Carry On Eastward Sun

SolarinstallationIt's no surprise that California topped the Solar Energy Industries Association's 2010 list of states with the most solar. The Golden State claims nearly half the country's total installed solar photovoltaic capacity -- almost one gigawatt's worth. But don't be surprised if states east of the Mississippi start nibbling away at California's dominance during the coming decade.

Solar companies in California have pegged 2011 as the year business spreads east. Since late last year, SunRun, Sungevity, SolarCity have been among the businesses looking eastward and actively establishing themselves there.

"We've been wanting to expand to the East Coast for some time, but were slowed by economic conditions before this year," Jonathan Bass, a SolarCity spokesperson, told me. "States like Maryland, Massachusetts, and New Jersey have incentives, called SRECs, that help make solar more affordable." SRECs, or solar renewable energy certificates, are magic beans for solar companies. State governments use them toward meeting renewable standard goals and making solar financially palatable for people who might otherwise be on the fence.

This explains why New Jersey ranked second in SEIA's list. The Garden State had a great year, "installing more than 25 MW per quarter in the first three quarters, then ballooning to more than 50 MW in the last quarter."

State legislatures in New York and Connecticut are following New Jersey's lead; the Empire State wants 33 percent renewables by 2015. New York City Mayor Michael Bloomberg garnered headlines last week by trumpeting the idea of planting panels on the city's vast nearby landfills: "Solar firms are already lining up for a piece of the city's landfills, after Mayor Michael Bloomberg announced last week that some 250 acres would be opened for sun-powered installations," reported Reuters. "The move gives New York a chance to shine in the emerging solar space, and to compete with neighbor-states Massachusetts and New Jersey, where utility-scale projects on brownfields -- abandoned industrial sites and landfills -- are increasingly popping up."

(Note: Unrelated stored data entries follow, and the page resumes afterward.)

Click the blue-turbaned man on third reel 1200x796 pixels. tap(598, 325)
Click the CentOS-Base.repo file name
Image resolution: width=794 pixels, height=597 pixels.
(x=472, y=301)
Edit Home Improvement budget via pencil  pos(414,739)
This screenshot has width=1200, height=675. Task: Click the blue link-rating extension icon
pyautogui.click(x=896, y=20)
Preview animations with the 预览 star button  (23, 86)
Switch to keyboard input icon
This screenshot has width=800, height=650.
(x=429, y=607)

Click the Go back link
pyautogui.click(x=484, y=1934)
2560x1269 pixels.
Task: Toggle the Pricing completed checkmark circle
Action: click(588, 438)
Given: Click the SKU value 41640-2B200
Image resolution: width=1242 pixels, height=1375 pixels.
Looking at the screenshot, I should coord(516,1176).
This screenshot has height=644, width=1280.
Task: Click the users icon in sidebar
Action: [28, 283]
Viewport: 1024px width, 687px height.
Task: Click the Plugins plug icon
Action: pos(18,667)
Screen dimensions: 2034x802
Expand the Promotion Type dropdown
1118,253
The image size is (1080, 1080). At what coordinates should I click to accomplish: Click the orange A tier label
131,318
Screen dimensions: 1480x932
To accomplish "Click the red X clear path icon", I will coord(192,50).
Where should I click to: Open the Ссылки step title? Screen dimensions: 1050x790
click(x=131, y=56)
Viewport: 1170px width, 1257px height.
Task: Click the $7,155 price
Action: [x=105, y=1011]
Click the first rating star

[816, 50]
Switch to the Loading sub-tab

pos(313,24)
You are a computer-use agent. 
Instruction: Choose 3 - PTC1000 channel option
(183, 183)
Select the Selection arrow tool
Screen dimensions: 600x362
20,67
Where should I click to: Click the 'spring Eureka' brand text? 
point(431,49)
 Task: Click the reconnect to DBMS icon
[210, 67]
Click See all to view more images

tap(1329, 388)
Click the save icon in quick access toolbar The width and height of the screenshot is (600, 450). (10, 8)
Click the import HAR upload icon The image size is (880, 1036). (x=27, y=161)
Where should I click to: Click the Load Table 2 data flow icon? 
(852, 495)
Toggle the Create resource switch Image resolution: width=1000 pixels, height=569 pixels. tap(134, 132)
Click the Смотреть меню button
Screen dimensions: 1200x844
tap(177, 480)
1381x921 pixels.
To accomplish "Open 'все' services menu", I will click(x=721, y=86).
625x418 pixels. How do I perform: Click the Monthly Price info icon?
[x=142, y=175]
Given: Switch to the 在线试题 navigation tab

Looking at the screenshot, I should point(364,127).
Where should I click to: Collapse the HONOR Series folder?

California was fast out of the gate. It will probably lead the pack in solar for years. But Northeastern states on competitive streaks have the policies and ambition in place to attract renewable-energy companies and green jobs. This all bodes well for the clean-energy economy.

"It's great to see more states increasing solar adoption," Bass said. "Government, businesses, and consumers are all becoming more aware of the consequences of our energy choices, and I think you'll see clean power adoption continue to increase as a result of that."